L’autre grande contribution du diffuseur public, à mon avis, c’est le fait qu’il est un outil important pour lutter contre la désinformation.

Dans un monde où les réseaux sociaux sont une source majeure d’information et de désinformation, savoir distinguer un fait d’un mensonge est un enjeu démocratique majeur.

C’est d’autant plus important que de nombreuses tentatives de désinformation organisées par des sources étrangères en vue de déstabiliser nos régimes politiques ont été révélées récemment.

Face à la désinformation qui inonde les réseaux sociaux, face au relativisme généralisé qui met sur le même plan les opinions et les faits, un diffuseur public crédible, dont les journalistes sont encadrés par un code professionnel rigoureux et des mécanismes de contrôle moderne, est essentiel.

Pour beaucoup de Canadiens, CBC/Radio-Canada est un phare en matière de qualité d’information.

L’organisation a son propre guide intitulé Normes et pratiques journalistiques, pour faire respecter son engagement à faire preuve d’exactitude, d’intégrité, d’équité, d’impartialité et d’équilibre dans ses activités journalistiques.

De plus, son ombudsman, qui est totalement indépendant de la direction, agit comme instance d’appel lorsqu’un plaignant n’est pas satisfait de la réponse donnée par la Direction de l’information.

Je suis certain que la sénatrice Miville-Dechêne, qui a été la première femme à occuper ce poste en 2007, pourrait nous parler plus éloquemment des balises mises en place par le diffuseur public pour assurer la qualité de l’information.

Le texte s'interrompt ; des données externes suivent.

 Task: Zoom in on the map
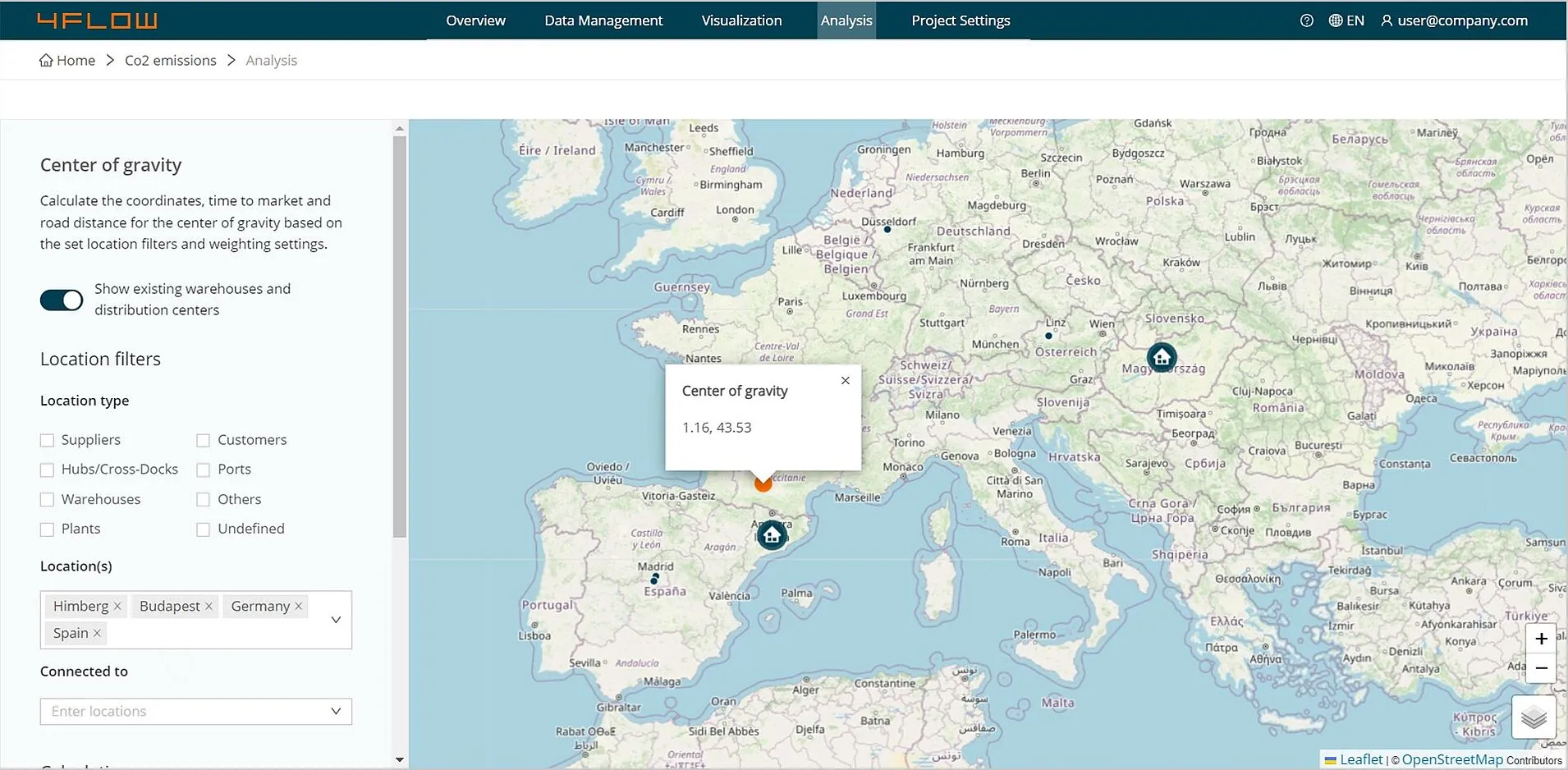(x=1541, y=639)
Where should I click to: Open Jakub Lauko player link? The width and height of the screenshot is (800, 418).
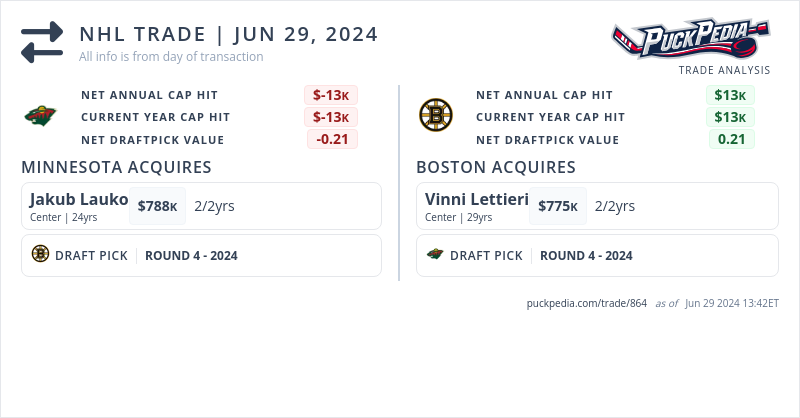79,199
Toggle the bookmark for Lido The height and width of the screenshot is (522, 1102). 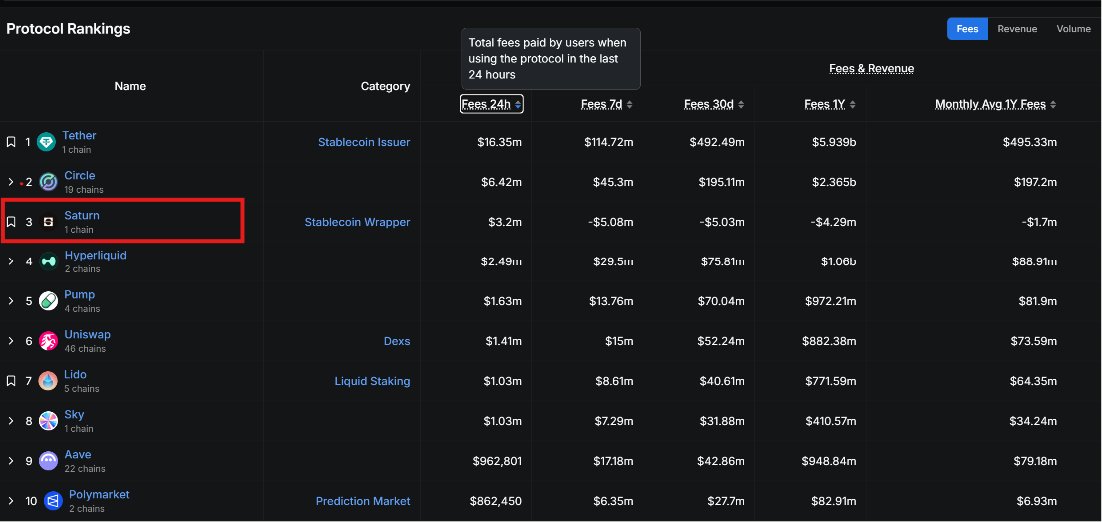(11, 381)
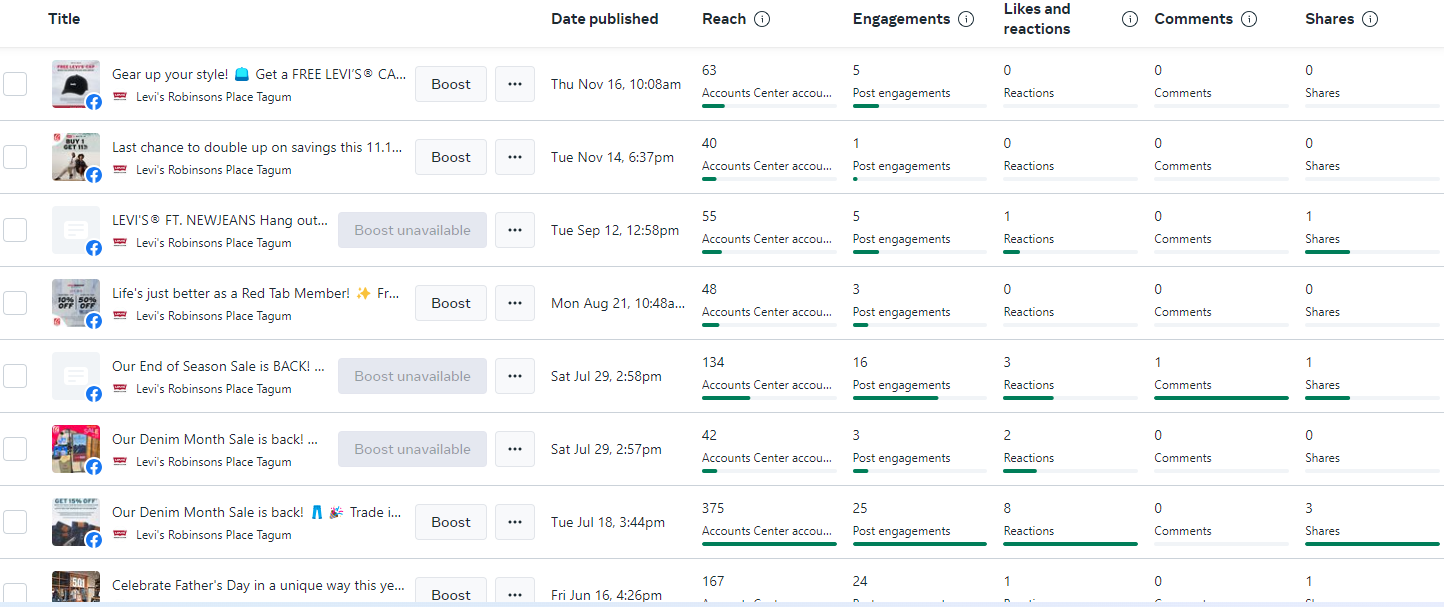
Task: Open more options for Red Tab Member post
Action: (x=515, y=303)
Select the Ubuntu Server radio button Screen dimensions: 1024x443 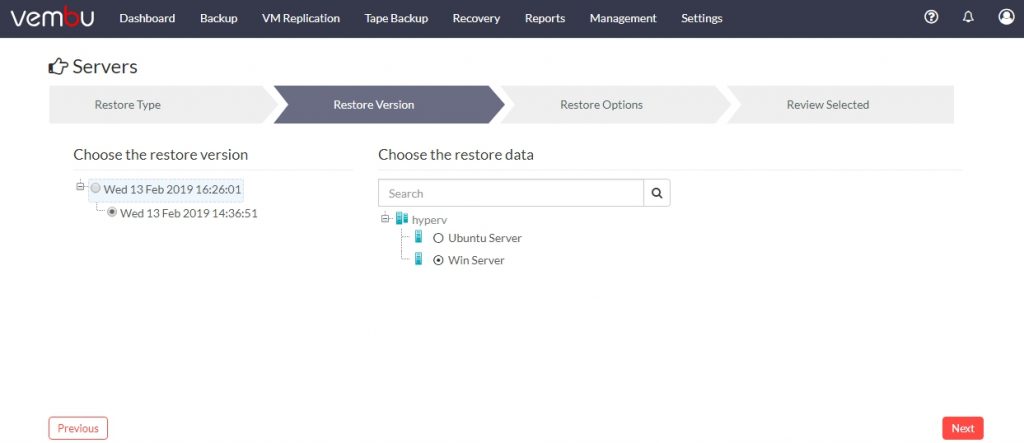pos(439,238)

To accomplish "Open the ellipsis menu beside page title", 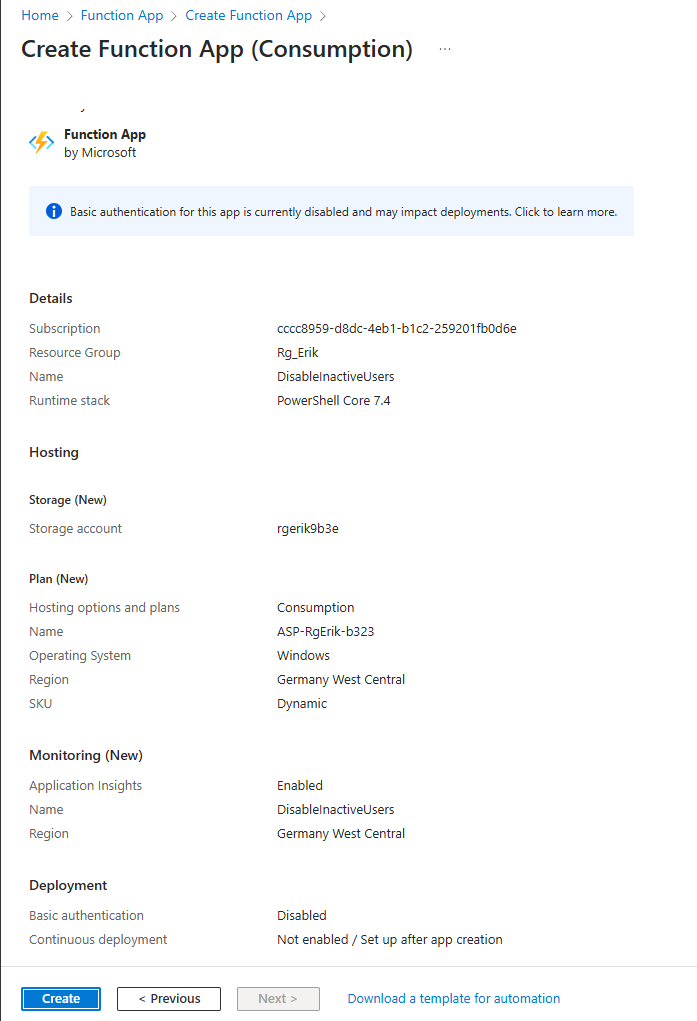I will 445,49.
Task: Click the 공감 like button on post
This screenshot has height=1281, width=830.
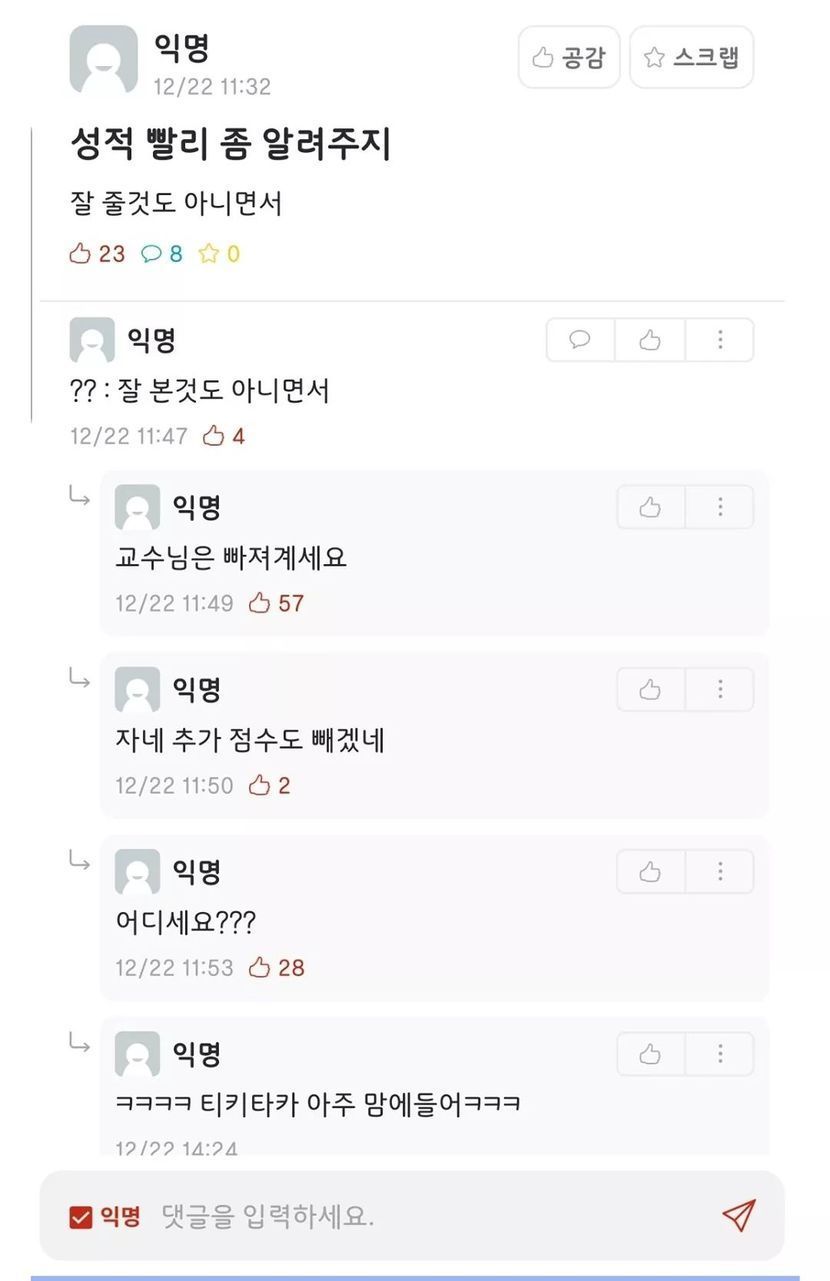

En conclusion, j’aimerais remercier le sénateur Cardozo de m’avoir donné l’occasion de discuter de l’avenir de CBC/Radio-Canada.

Notre diffuseur public offre un accès équitable à une information de qualité et à la culture à tous les Canadiens et Canadiennes, indépendamment de leur lieu de résidence ou de leur situation socioéconomique. Cela est particulièrement important dans un pays vaste et diversifié comme le Canada, où les médias privés peuvent avoir des difficultés à atteindre toutes les communautés de manière équitable et sur une même base.

Merci.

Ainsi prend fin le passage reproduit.